## Work to be completed
Pick up the passage on the village of Nižepole below and continue it after its last sentence.

Nižepole (Нижеполе, Nijopolea, Xhinxhopolë) is a village in the municipality of Bitola, North Macedonia, and is an alpine settlement 7.85 kilometers from Bitola located on the slopes of Baba Mountain near the peaks of Pelister.

== History ==
The population of Nižepole was made up of older inhabitants of Aromanians (Vlachs) and later Arvanito-Vlachs who formed a large part of the village population. A small number of Muslim Albanians over time settled in Nižepole originating from the Korçë region. During the first World War, Nižepole fell on the Allied side of the Macedonian front and its Aromanian villagers first fled to Florina and then most went to Katerini, Greece. After the war, most Nižepole Aromanians preferred to remain in Katerini after a few returnees came back telling of the destruction of the village. Only in 1923 with the Population exchange between Greece and Turkey and arrival of Greek refugees after the Greco-Turkish War (1919–1922) did some Nižepole inhabitants return to the village.

Collected data
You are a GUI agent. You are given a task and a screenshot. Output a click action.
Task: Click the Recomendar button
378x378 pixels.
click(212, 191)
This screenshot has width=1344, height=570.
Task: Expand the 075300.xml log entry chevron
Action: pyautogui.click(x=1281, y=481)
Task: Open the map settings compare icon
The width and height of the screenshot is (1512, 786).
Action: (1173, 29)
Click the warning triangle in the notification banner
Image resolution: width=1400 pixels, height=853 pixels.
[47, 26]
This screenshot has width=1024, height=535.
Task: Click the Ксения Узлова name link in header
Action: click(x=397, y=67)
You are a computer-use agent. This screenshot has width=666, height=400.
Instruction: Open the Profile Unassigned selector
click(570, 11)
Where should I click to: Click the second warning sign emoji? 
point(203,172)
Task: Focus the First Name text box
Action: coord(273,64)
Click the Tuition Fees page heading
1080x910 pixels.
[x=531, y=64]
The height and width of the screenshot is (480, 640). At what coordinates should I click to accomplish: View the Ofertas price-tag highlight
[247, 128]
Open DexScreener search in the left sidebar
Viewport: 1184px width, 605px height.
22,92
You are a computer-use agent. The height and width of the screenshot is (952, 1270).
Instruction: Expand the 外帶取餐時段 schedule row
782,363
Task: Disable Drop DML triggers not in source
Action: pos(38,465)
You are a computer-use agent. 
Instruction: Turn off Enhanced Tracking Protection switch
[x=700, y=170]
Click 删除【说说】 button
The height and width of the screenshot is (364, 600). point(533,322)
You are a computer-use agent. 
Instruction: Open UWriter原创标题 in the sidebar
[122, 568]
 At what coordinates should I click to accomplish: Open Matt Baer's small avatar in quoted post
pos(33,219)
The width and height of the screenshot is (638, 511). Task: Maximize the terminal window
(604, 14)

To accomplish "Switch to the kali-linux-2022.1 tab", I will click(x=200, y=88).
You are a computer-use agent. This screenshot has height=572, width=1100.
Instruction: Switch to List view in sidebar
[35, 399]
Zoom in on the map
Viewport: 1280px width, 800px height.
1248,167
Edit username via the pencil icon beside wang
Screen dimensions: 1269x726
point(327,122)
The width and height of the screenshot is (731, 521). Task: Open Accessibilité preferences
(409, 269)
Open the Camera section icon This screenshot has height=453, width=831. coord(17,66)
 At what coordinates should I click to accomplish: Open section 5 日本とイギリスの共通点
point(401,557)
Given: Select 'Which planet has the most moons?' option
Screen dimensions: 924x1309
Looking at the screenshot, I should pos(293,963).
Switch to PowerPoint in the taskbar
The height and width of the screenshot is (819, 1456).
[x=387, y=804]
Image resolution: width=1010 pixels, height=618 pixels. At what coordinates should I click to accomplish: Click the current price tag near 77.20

## Output of the exercise
A large population of the village would later migrate to Melbourne, Victoria, Australia from the late 1950's until the early 1990's, settling mainly in the northern suburbs of Pascoe Vale and Coburg. A smaller but still significant portion of the population would also migrate to the city of Rochester, New York, USA. These migrations coincided with the general rise of urban living in Macedonia, which saw the majority of remaining residents relocating to Bitola. As a result, a primarily ageing population is left as permanent residents of the village. In recent years, the village has become a holiday hot-spot, with a ski station attracting tourists from all over the country, as well as holiday homes or Vikendici being developed throughout the whole village.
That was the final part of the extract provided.